Gómez is a contemporary artist who seeks to create a different view of self-portraiture and dreamlike imagery using photography and oil paints. She explores how environment, culture, life events, grief, love, and imagination are as important to one’s own identity as a given name at birth. Her portraits themselves embody self-transformations, exploration and reflection inspired by twin loss. As an identical twinless twin, her image has come to represent three entities: her sister, her twin hood, and herself.
Her installations are designed to transport the viewers into understanding the perception of losing your “Twinship”. An immersive experience using symbolic objects, mirrors and furniture. Her latest artworks portray symbolism of strength and spiritual essence while using a combination of expressionistic painting and photographic realism. View the artworks page for more in depth descriptions per series.
She holds a BFA and MFA from the City University of New York, Lehman College in The Bronx. Her artworks was recently exhibited at Local Project Art Space in Long Island City, Queens, the Maritime Garage Gallery in South Norwalk, CT, Riverfront Art Gallery in Yonkers, Center for Fine Arts Photography in Fort Collins, Colorado. She has curated group exhibitions at the Living Gallery in Brooklyn and St. Paul the Apostle, Upper West Side, NY. Her story and artworks were broadcasted at NY1 Noticias, News12 and written by Hartford Courant, Scene Magazine, El Diario Newspaper and Harlem News Group.
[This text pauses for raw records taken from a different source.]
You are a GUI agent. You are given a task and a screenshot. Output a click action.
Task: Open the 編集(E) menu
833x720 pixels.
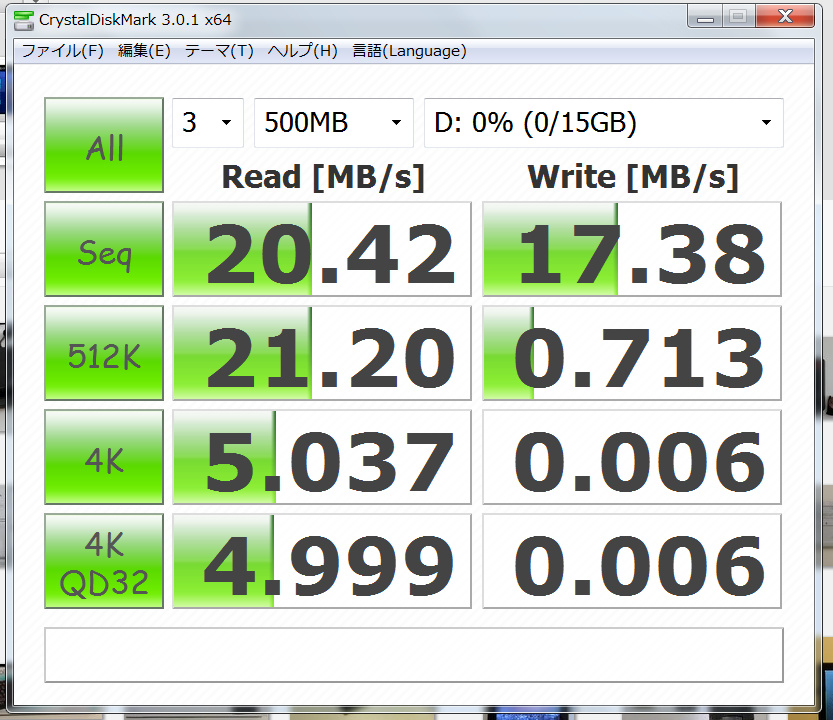point(144,51)
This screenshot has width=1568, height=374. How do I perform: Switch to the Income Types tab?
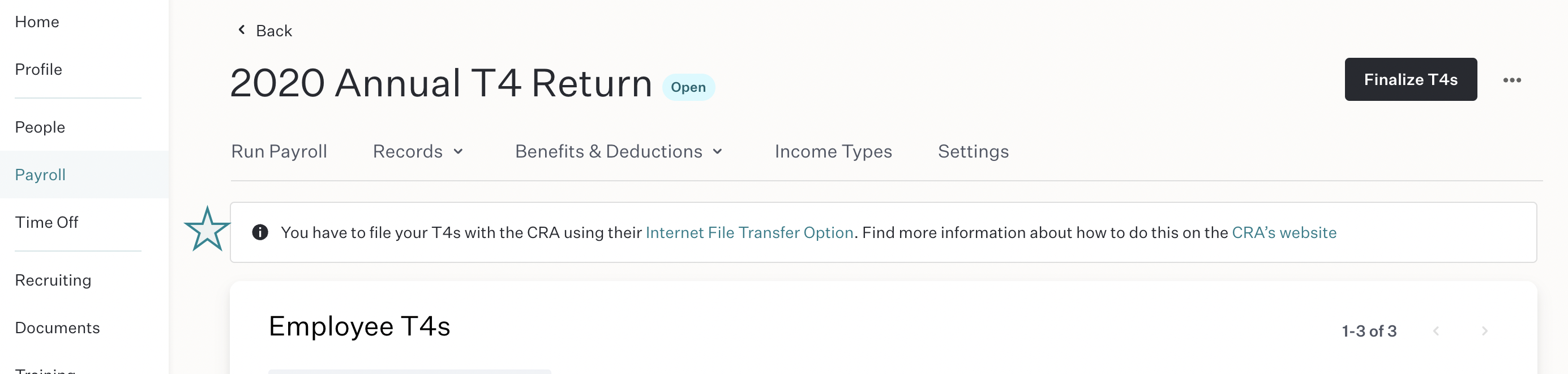833,151
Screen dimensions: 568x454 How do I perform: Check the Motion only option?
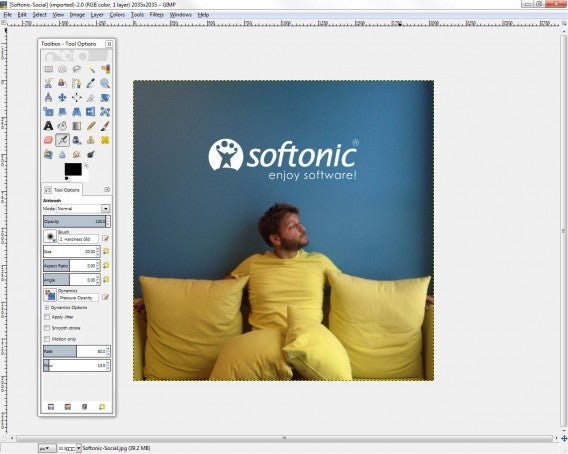pos(47,339)
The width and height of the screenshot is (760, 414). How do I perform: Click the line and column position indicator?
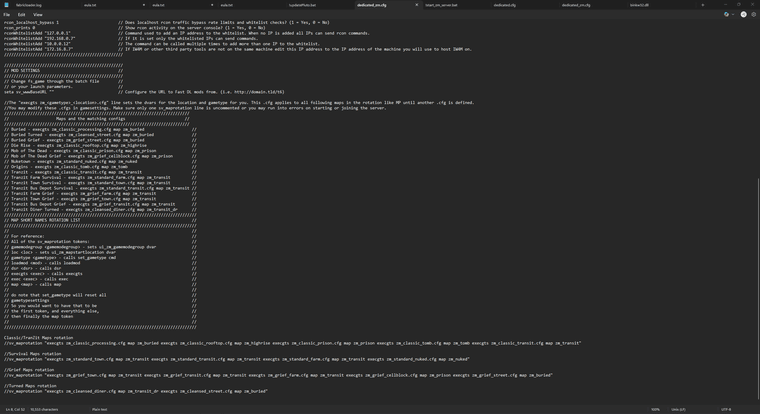[x=15, y=409]
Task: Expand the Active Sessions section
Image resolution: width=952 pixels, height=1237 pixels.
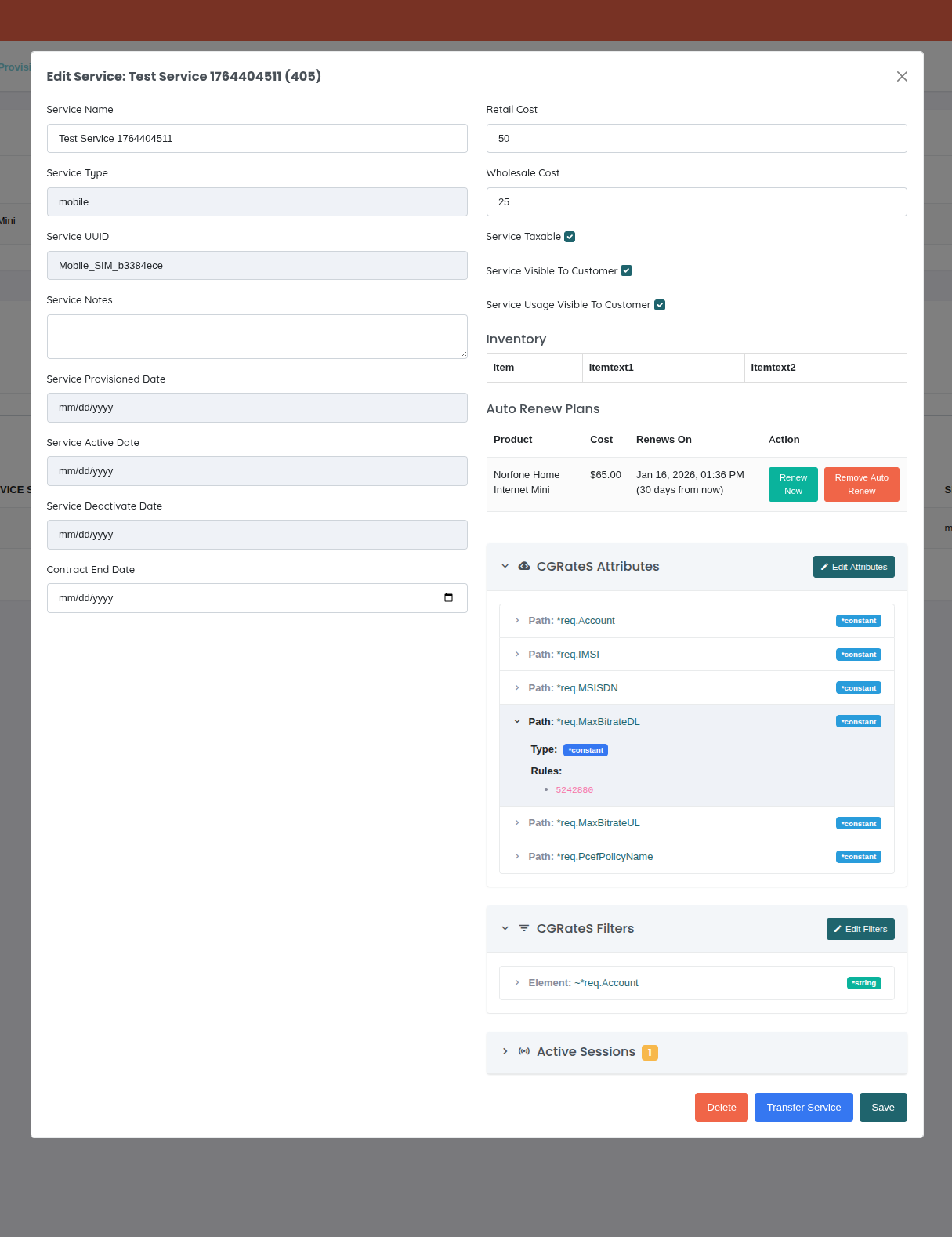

“Through the use of her photography, Katherine Emely Gómez, was able to convey the light and pain of her deepest sentiments and memories into symbolic representations of something only truly known to the artist herself. Although this may be a difficult task, Gómez does a beautiful job in executing something included in her artist statement- “Making the invisible visible.”
– Scene Magazine
“La joven dominicana ha encontrado en el arte una forma de expresar el vacío que dejó la prematura partida, y también ha utilizado la fotografía para exaltar la huella que su querida hermana dejó en el mundo.”